Pari gagné pour le Maire Emmanuel Zossou, mais l’origine du Fa reste à polémique

Porto-Novo a abrité du 07 au 08 janvier 2019, le colloque scientifique international initié par le Maire Emmanuel Zossou. Ce colloque ayant connu la participation d’un amas d’éminents Professeurs d’Université du Bénin et du monde, assis sur le thème « Les systèmes divinatoires en Afrique dans un contexte de mondialisation : enjeux et perspectives. Une introduction à la connaissance de Ifâ Orunmila » a révélé non seulement le Fâ au monde entier, mais également a fait un zoom sur ce patrimoine culturel du Bénin autrefois encapuchonné et voué à la perdition même si son origine effrite toujours le diapason des chercheurs.

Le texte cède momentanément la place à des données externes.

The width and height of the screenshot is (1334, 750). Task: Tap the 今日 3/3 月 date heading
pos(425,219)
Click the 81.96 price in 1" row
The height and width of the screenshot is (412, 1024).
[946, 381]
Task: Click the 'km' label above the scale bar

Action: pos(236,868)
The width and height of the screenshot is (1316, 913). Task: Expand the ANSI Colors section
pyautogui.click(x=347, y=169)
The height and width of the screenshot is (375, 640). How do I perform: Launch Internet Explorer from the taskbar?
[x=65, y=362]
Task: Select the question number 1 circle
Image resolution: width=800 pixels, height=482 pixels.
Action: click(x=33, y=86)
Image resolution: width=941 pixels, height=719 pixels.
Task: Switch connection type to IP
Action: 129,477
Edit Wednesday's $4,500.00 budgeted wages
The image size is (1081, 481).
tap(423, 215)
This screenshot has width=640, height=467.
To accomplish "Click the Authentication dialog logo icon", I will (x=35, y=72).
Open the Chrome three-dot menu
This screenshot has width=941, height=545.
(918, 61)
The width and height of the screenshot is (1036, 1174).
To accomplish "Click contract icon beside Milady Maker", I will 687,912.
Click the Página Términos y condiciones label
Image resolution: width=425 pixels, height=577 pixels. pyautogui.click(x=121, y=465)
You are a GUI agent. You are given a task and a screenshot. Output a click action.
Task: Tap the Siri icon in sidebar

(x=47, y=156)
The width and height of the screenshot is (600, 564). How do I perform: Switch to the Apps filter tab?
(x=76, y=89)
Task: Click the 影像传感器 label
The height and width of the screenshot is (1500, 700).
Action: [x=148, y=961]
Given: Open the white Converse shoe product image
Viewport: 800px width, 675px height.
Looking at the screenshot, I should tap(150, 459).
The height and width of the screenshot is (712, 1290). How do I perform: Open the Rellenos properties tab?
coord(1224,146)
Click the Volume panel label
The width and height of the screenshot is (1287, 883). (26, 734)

Le Maire Emmanuel Zossou a ravivé le Fâ via la troisième édition du colloque Scientifique international, plus apothéose que les antérieurs !
Professeurs d’université, chercheurs, docteurs, praticiens et sachant : ils sont des centaines, venus du Bénin, du Togo, de la Côte d’Ivoire, du Niger, de Tunisie, et de la France pour participer à la troisième édition du colloque scientifique international, une partie intégrante du Festival International de Porto-Novo (Fip). Cette initiative typique du Maire de la ville capitale du Bénin, Emmanuel Zossou a sorti le Fâ  de l’ornière.
Les vertus du Fa, ainsi que son caractère scientifique ont été révélés et prouvés par les différents communications et débats généraux ayant marqué l’évènement.
Cependant, les thèses inhérentes à l’origine du Fâ divergent encore les chercheurs et sachant.
Si Professeur David Koffi Aza stipule qu’il aurait venu d’Ifè, d’autres estiment que le Fâ ne saurait être l’apanage d’une ville ou d’une région donnée car il était à l’oméga de toute création, et donc de la vie.
Se référant à l’Ibn Arabi qui est un système divinatoire semblable à Ifâ en Tunisie, Docteur Matoussi Souad, enseignante et chercheur spécialisée en Anthropologie des Arts et de la Culture à la Faculté des Lettres et Sciences Humaine à l’Université de Sousse en Tunisie, estime que les origines des systèmes divinatoires sont très lointaines et très souvent inhérentes aux philosophies de petites régions avant leurs expansions.
Toutefois, suite aux recommandations issues du débat général ayant marqué la fin du colloque, le Maire Emmanuel Zossou en parfaite connivence avec le comité d’organisation s’est engagé à mettre sur pied, un comité scientifique devant consolider les acquis du colloque en commençant par la découverte de l’origine de Ifâ Orunmila afin de ranger définitivement la cacophonie liée au sujet.
Après avoir été baptisé « Maire  Houétchénou (ce qui signifie en langue Goun ‘’ En mon temps’’ » par les têtes couronnées, Emmanuel Zossou dans son allocution de clôture de l’évènement a dévoilé le sens de son combat : « Mon souci, c’est de révéler au monde entier, Porto-Novo qui a d’énorme richesse dont il ne profite pas encore».
Très séduit par la richesse culturelle de Porto-Novo, avant même que le Festival ne prenne fin le samedi 12 janvier 2019 par une grande soirée de Gala, Ben Abdeljalil Mahfoudh, Enseignant Chercheur à l’Université de Monastir en Tunisie a d’ores et déjà ses regards polarisés vers 2020 pour la 4è édition du colloque.